In respect of industrial disputes which this case represents, recently, the Supreme Court in the case of The General Secretary, Coal Washeries Workers Union Dhanbad Vs. Employers in relation to the Management of Dugda Washery of M/s BCCL, 2016 SCC Online SC 987 stated:-

"5. Considering the arguments of both sides, in our opinion, the Division Bench was right in observing that, in the facts of the present case, an order of reinstatement must be eschewed, being inequitable. The workmen, however, must be compensated in lieu of reinstatement. Applying the principle underlying the decisions of this Court in Ruby General Insurance Co. Ltd. V. P.P. Chopra and the recent case of Delhi International Airport (P) Ltd. v. Union of India, in our considered opinion, the interest of justice would be met by enhancing the amount of compensation in lieu of reinstatement/absorption and regularisation quantified at Rs. 1,50,000/- (Rupees One Lakh Fifty Thousand) to each workman. For, the workmen have already received wages from October 2004 to January 2012 in terms of the order under Section 17(B) of the Industrial Disputes Act, 1947 without any work assigned to them.
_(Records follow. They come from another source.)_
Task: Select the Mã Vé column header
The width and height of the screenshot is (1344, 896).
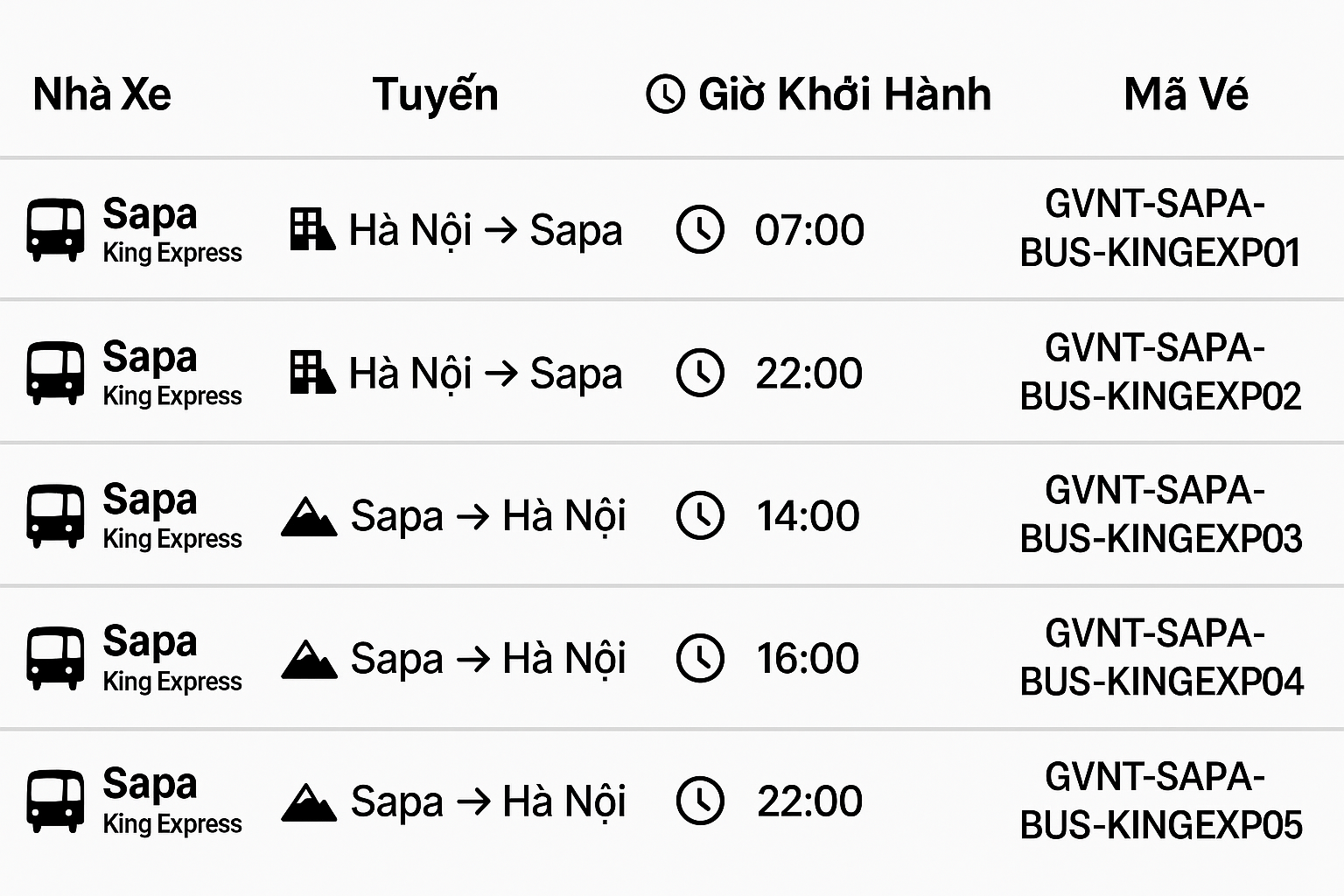Action: point(1186,94)
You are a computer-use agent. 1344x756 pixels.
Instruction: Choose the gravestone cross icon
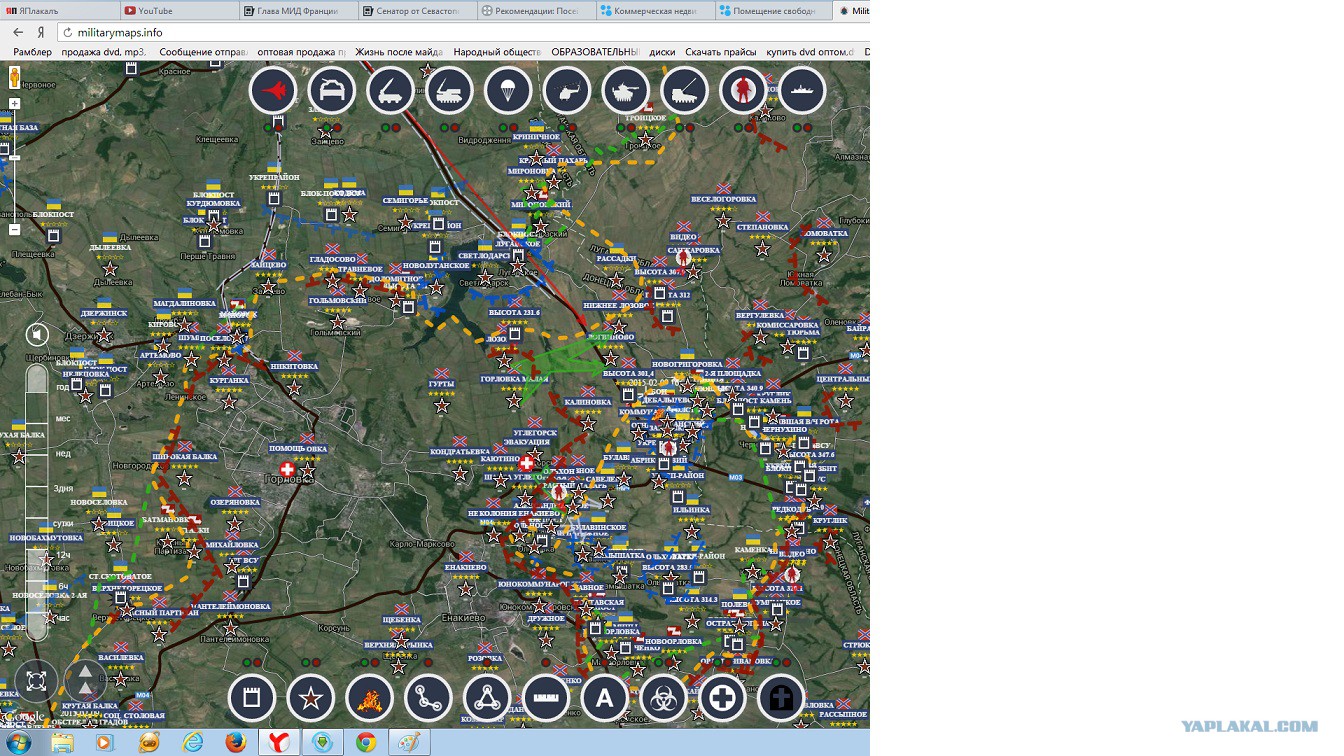[781, 697]
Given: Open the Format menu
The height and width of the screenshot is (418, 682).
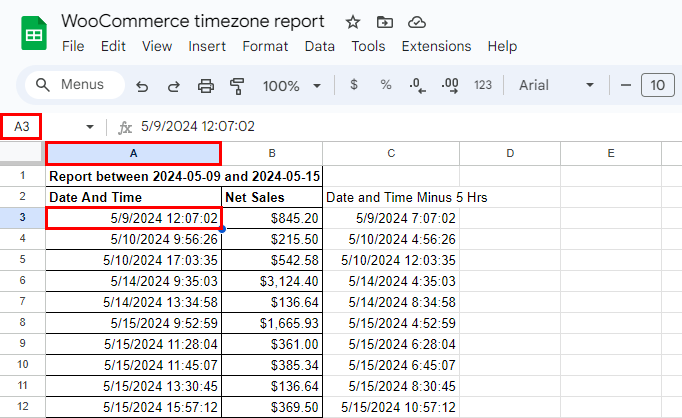Looking at the screenshot, I should (x=265, y=46).
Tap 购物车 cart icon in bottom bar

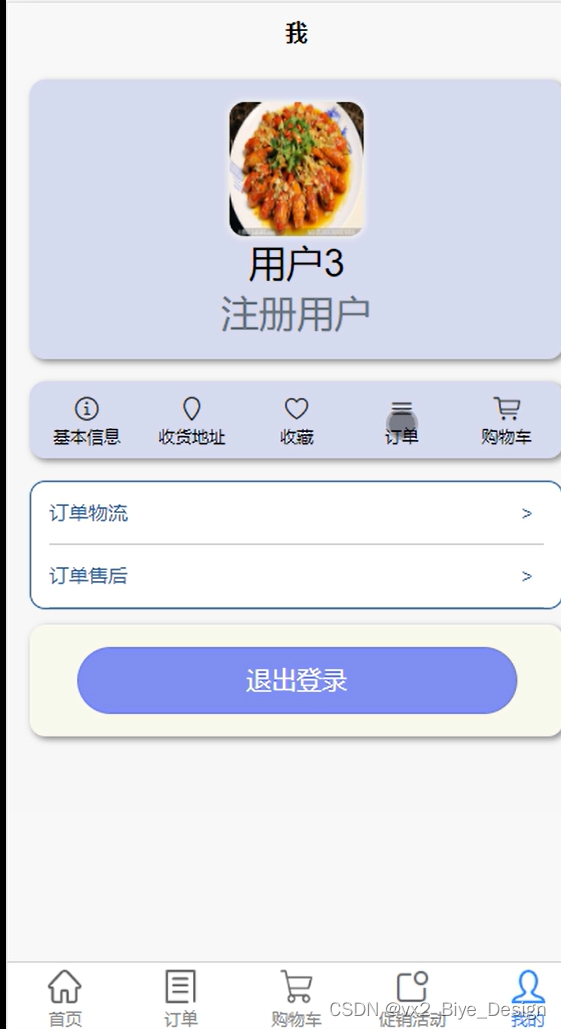pyautogui.click(x=297, y=986)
The respondent paid minimum wages to the concerned workmen during the relevant period as the workmen were not able to produce any document in support of their last drawn wages.
6. This lump sum compensation amount of Rs. 1,50,000/- to each workmen would be in full and final settlement of all the claims of the concerned workmen and substitute the order passed by the Tribunal to that extent, without any further inquiry as to whether the concerned workmen was gainfully employed during the relevant period or not."

It also cannot be lost sight of that the petitioner did not work for the management for a single day for almost 23 years. Also, on the other hand, he has been paid wages for the period of 4 years in the interregnum when he worked. Still, admittedly, he has been paid Rs. 85,00,000/- (approximately) which according to the management is the entire (100%) back wages payable together with regular annual increments and has also been reinstated in service. This amount has been computed at different rates for different periods beginning from May 1989 to March 2016. The said computation has been annexed to the counter affidavit filed by the respondents. It has not been challenged.
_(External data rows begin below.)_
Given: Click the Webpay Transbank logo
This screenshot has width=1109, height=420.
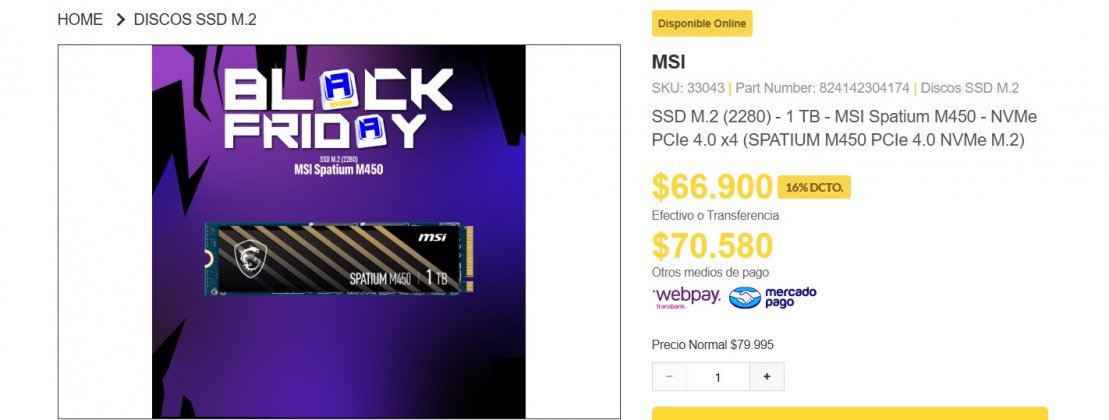Looking at the screenshot, I should (685, 298).
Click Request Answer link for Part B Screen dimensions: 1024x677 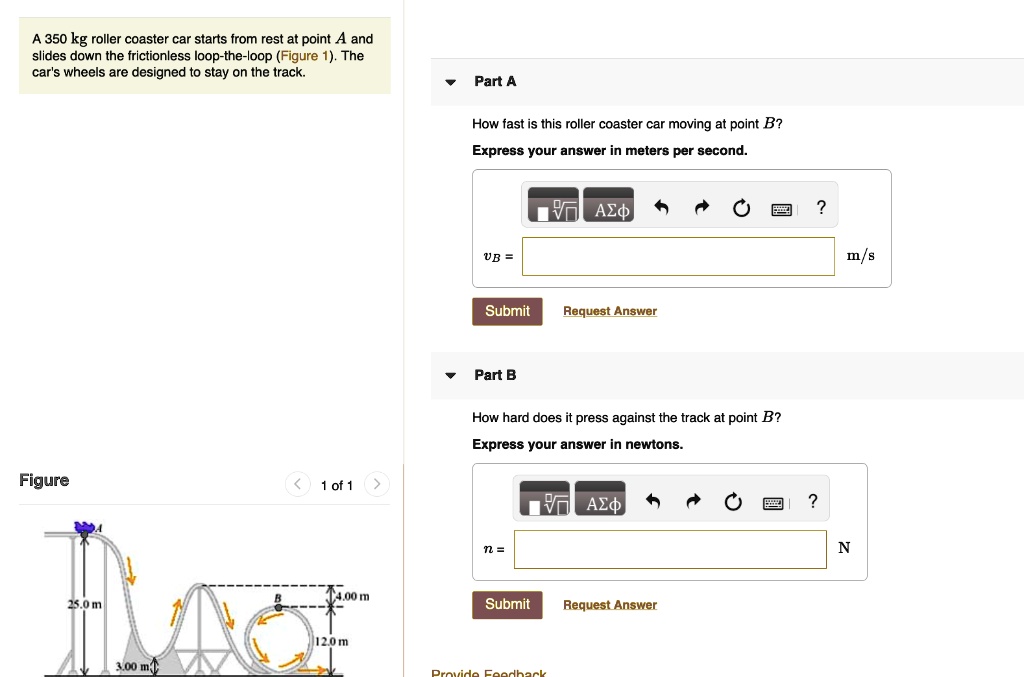pyautogui.click(x=610, y=605)
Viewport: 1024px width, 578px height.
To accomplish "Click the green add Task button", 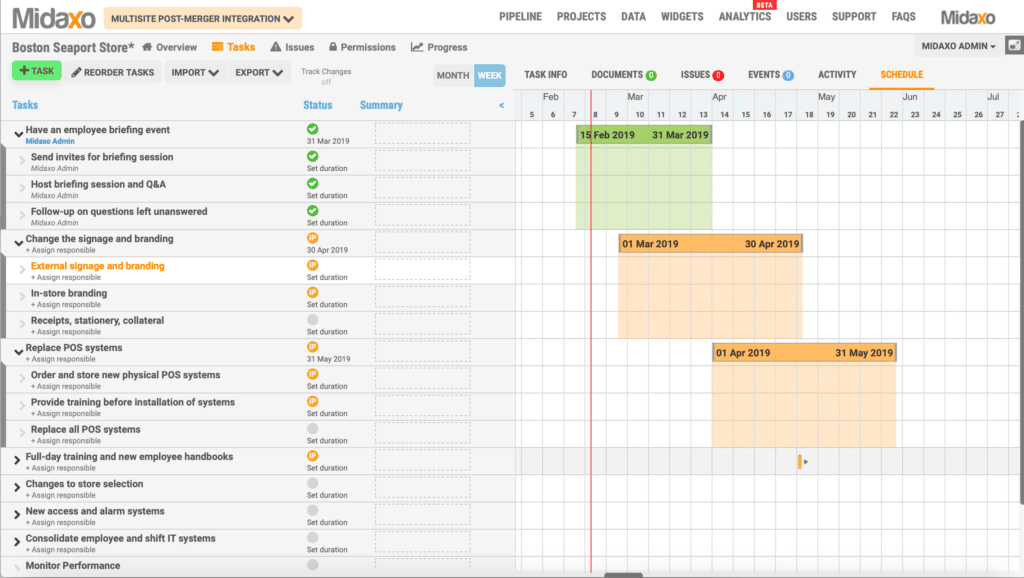I will tap(37, 71).
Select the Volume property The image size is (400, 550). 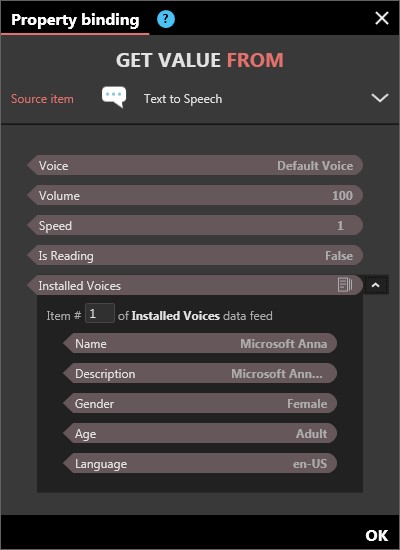(195, 195)
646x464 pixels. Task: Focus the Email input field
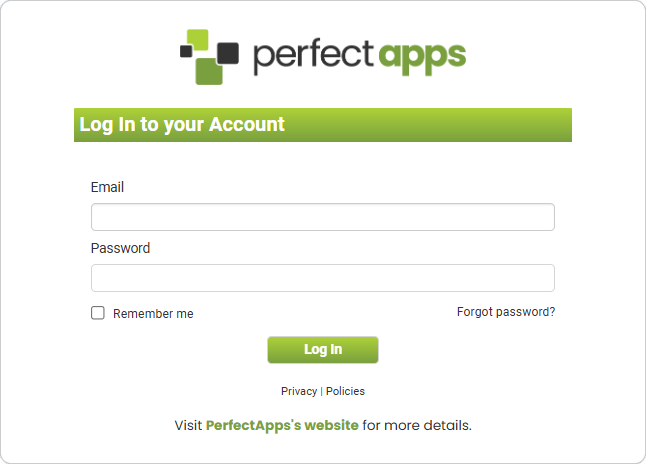[x=322, y=217]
Thus, in the first place, the amount of payment of Rs. 85,00,000/- together with reinstatement appears to be much more than sufficient to meet the ends of justice to cover for compensation in lieu of all other relief sought by the petitioner. Also, in view of the decision of the Supreme Court in the case of The General Secretary, Coal Washeries Workers Union Dhanbad (supra) and other decisions holding that line the claim as made by the petitioner after what has already been granted to him, is excessive. Under the Industrial Disputes Act, an award for 100% back wages would have been difficult to sustain, in view of the facts noted above.
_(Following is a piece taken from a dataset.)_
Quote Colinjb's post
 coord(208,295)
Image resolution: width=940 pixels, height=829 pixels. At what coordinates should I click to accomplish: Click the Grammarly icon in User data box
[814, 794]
However, in the instant case, since the management has already paid Rs. 85,00,000/- to the petitioner no amount is to be recovered from the petitioner under this order. At the same time in view of such handsome payment having been made, the petitioner is not entitled to anything more either by way of relief in this petition or by way of liberty to now seek reference under the industrial laws etc. especially when he has not worked a single day out for 23 years and he would be close to his superannuation age.

As to the contents of the letter dated 15.10.1999 wherein it has been observed that the claim of increment for the post period seniority etc. would be decided after final order by the writ Court, it did not create any right in favour of the petitioner to be granted this benefit upon writ petition being allowed. All that this Court directed and the management provided for was to consider his claim after a point in time. In view of the discussion made and conclusions drawn above, no further adjudication is required to be made in this regard. The petitioner has been paid more than his fair dues.

The writ petition lacks merit and is dismissed. No order as to costs.